--- Exercise ---
Within the listing, how many lines include "three"? Please answer with a bare number.

■ ■ ■

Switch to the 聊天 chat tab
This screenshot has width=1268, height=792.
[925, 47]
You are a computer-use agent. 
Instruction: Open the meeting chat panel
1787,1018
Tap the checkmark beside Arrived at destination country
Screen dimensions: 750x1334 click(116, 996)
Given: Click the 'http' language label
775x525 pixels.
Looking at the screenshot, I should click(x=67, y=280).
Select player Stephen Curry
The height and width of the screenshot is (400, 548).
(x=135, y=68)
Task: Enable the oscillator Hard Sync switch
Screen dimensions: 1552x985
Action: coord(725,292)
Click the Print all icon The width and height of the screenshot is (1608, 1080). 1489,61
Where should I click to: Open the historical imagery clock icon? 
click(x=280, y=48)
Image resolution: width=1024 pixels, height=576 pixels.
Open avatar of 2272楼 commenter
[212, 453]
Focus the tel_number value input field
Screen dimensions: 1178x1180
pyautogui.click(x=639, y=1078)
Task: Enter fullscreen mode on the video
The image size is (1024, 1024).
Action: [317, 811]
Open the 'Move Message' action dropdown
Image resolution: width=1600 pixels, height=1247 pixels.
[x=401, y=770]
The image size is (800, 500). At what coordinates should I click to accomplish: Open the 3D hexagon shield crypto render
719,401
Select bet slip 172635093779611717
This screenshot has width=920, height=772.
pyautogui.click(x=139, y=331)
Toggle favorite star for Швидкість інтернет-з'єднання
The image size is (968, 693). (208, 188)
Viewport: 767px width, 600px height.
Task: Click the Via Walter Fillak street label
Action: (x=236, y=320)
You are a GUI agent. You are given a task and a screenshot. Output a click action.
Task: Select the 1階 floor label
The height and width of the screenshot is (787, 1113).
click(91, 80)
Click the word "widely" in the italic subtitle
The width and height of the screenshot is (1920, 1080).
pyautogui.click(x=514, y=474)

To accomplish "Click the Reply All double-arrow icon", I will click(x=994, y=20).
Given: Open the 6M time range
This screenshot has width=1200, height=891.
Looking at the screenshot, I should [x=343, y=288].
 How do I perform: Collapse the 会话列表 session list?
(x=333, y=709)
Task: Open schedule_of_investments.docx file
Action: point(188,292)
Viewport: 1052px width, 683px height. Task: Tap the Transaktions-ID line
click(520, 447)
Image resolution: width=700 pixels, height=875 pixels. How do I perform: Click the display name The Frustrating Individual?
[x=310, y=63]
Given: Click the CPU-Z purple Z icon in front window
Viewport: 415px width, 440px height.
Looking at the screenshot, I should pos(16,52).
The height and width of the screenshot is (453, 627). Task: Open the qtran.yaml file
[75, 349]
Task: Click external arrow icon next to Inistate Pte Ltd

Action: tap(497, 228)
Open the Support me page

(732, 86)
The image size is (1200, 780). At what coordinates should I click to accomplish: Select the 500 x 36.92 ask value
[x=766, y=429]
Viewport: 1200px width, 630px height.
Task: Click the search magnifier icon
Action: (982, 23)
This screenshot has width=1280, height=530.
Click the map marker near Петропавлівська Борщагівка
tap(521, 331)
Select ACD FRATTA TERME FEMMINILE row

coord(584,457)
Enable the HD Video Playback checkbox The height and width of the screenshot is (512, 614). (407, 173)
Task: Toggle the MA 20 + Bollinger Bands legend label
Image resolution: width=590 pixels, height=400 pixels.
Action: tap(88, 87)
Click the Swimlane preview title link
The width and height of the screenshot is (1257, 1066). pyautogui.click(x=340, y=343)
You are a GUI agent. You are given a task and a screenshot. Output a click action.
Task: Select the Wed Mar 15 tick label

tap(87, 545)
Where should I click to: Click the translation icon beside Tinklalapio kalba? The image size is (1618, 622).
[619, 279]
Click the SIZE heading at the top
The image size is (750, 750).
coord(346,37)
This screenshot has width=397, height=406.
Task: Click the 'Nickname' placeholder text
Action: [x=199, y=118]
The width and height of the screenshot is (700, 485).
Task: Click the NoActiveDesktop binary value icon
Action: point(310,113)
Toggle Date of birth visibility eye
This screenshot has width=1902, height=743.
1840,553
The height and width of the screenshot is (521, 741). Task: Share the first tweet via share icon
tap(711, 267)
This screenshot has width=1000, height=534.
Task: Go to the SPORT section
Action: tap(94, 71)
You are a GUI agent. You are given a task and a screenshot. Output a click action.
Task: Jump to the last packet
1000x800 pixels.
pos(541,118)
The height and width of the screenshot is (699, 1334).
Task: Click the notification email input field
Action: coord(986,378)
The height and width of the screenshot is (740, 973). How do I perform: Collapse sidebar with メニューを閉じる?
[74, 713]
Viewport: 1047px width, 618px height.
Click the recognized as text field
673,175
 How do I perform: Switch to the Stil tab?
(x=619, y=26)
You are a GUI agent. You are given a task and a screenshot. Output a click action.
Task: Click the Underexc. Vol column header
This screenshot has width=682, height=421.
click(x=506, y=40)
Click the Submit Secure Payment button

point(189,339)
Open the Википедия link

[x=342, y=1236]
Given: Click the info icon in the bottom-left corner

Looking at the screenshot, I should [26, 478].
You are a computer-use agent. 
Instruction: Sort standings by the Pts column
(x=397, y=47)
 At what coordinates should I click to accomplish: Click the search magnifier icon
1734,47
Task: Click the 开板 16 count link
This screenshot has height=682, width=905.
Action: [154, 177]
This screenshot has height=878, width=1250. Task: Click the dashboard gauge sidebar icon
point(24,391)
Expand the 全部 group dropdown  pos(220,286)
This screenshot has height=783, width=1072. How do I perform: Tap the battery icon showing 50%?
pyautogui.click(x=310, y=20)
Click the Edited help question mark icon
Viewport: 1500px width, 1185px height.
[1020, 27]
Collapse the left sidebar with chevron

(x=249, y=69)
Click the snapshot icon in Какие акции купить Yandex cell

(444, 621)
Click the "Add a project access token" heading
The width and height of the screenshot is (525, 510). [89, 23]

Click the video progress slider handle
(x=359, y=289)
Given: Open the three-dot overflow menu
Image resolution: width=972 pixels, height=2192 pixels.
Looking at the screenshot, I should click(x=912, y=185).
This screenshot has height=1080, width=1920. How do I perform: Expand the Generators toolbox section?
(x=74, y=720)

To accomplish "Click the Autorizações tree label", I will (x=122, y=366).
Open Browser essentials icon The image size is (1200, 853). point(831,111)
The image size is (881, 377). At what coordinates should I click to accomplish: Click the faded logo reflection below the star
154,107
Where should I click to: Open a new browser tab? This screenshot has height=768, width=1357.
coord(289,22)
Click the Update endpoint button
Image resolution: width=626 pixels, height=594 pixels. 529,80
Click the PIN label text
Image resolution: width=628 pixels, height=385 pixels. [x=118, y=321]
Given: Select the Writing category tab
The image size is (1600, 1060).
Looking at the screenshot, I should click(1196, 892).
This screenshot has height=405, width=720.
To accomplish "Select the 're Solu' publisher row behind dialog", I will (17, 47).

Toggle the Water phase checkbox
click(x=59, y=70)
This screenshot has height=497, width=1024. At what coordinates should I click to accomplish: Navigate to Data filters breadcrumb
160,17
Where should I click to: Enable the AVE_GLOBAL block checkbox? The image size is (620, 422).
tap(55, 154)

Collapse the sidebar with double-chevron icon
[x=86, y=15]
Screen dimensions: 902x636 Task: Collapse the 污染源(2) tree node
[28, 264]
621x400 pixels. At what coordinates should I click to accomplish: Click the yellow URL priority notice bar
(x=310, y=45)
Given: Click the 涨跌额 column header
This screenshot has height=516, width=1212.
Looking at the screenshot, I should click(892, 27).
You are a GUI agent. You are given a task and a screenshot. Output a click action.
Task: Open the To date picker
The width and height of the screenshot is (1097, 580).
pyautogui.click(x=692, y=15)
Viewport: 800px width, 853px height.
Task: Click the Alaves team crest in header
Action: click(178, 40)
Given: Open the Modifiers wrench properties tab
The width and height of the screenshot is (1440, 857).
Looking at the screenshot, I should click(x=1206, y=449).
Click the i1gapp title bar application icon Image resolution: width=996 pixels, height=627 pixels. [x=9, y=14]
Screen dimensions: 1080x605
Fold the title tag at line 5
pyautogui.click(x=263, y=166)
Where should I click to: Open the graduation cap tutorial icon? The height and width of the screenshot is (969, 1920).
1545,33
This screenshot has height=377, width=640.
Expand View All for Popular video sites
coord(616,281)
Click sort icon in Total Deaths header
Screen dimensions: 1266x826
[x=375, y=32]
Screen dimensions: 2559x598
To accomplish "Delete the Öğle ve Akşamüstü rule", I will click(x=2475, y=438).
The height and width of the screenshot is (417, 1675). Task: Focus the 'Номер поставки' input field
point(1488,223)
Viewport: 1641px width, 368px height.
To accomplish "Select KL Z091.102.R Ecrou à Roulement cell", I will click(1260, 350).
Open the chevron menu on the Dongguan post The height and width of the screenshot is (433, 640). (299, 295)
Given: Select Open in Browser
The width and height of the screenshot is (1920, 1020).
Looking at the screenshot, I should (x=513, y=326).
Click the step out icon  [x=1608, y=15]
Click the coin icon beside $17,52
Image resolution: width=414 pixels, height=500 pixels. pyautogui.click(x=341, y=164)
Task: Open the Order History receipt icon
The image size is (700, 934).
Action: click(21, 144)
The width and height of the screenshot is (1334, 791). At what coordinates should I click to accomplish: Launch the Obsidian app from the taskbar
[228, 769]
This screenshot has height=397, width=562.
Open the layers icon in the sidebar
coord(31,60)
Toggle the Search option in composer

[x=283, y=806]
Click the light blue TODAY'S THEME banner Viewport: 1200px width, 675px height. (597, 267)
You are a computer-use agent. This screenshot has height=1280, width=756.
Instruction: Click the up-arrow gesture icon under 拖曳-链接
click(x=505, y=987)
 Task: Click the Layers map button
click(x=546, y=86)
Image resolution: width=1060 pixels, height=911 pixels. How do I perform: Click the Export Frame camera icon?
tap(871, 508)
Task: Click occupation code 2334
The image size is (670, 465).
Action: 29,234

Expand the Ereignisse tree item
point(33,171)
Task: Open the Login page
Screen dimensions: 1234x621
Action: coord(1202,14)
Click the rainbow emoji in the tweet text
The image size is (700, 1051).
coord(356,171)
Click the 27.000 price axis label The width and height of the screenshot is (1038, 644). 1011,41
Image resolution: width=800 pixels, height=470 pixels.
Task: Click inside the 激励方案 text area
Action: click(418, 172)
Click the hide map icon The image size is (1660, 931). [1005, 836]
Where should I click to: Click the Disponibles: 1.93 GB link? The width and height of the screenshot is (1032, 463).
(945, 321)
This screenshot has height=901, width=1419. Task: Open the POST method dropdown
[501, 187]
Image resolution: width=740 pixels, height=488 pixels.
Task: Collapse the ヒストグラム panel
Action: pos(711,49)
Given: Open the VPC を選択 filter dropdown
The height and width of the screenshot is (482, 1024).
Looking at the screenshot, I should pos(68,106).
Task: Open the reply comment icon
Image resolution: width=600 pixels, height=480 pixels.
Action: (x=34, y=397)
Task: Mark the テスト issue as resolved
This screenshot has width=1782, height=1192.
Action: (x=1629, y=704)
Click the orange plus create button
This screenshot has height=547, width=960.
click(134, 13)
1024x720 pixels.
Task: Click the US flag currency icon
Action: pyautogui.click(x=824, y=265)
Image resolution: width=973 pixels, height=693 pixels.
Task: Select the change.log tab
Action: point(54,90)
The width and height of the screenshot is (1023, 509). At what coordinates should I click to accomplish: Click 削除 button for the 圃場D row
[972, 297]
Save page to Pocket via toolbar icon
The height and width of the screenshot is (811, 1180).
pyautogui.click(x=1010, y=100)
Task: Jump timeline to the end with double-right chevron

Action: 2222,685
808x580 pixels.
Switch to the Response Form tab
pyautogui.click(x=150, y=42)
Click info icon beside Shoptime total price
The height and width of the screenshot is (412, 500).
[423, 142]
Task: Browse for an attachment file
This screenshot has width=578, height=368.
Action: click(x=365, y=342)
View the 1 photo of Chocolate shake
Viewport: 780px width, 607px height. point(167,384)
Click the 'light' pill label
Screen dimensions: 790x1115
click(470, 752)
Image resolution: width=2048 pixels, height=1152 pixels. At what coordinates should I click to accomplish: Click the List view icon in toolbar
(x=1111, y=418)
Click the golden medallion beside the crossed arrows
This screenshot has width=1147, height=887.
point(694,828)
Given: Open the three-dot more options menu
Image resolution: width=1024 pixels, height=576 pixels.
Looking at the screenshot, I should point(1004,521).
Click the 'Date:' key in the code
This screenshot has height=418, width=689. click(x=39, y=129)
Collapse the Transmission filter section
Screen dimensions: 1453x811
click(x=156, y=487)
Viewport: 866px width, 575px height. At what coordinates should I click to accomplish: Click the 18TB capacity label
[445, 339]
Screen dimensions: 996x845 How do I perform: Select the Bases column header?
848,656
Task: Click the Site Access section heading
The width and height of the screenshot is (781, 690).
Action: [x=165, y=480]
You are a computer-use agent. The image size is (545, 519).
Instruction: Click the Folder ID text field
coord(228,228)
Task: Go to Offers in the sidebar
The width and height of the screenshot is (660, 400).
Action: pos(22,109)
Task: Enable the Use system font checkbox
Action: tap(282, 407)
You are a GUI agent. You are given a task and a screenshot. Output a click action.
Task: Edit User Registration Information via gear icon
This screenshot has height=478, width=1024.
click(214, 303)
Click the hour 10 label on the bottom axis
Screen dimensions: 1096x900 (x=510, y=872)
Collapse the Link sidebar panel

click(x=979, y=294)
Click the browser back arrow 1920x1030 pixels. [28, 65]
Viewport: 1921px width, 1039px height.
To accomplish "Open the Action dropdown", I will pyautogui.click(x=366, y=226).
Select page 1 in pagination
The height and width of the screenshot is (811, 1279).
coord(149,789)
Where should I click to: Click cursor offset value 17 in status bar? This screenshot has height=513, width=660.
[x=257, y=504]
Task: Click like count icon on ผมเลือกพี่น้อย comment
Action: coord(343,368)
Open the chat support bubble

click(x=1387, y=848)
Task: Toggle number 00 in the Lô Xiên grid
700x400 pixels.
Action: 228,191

■ ■ ■

--- Solution below ---
2